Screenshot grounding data
+++

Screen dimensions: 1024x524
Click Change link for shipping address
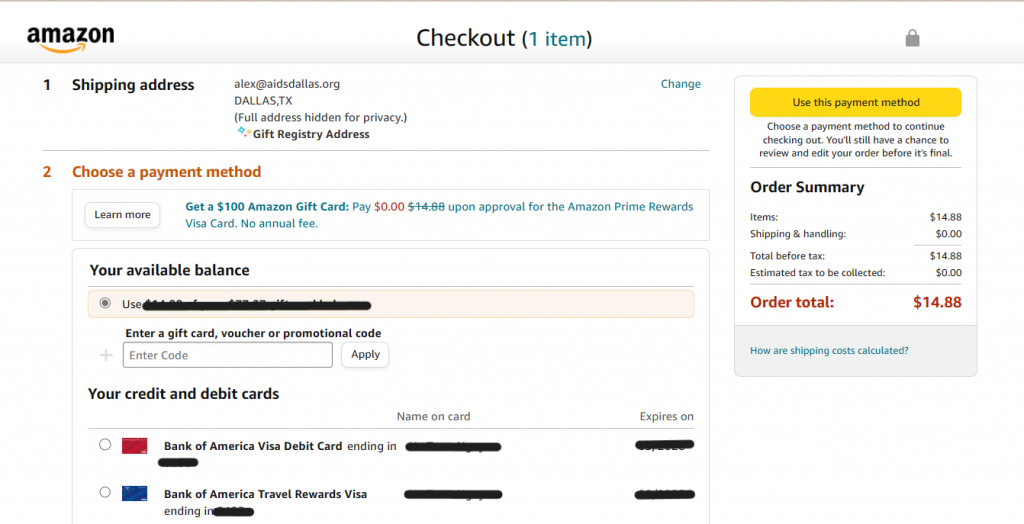[680, 84]
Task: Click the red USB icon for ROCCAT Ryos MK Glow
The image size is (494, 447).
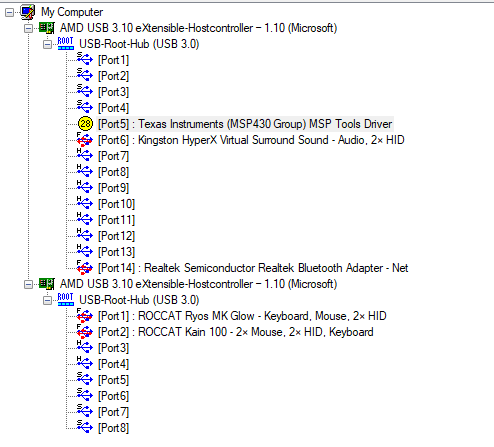Action: coord(85,316)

+++

**Exercise description:** Reproduce exactly the lines above from the one with "Click Change link for shipping address" through the last line of the data, keeping both ends and dropping the pictures.

**Reply to the exercise:**
Click Change link for shipping address
[680, 84]
Task: Click the red USB icon for ROCCAT Ryos MK Glow
The image size is (494, 447).
Action: coord(85,316)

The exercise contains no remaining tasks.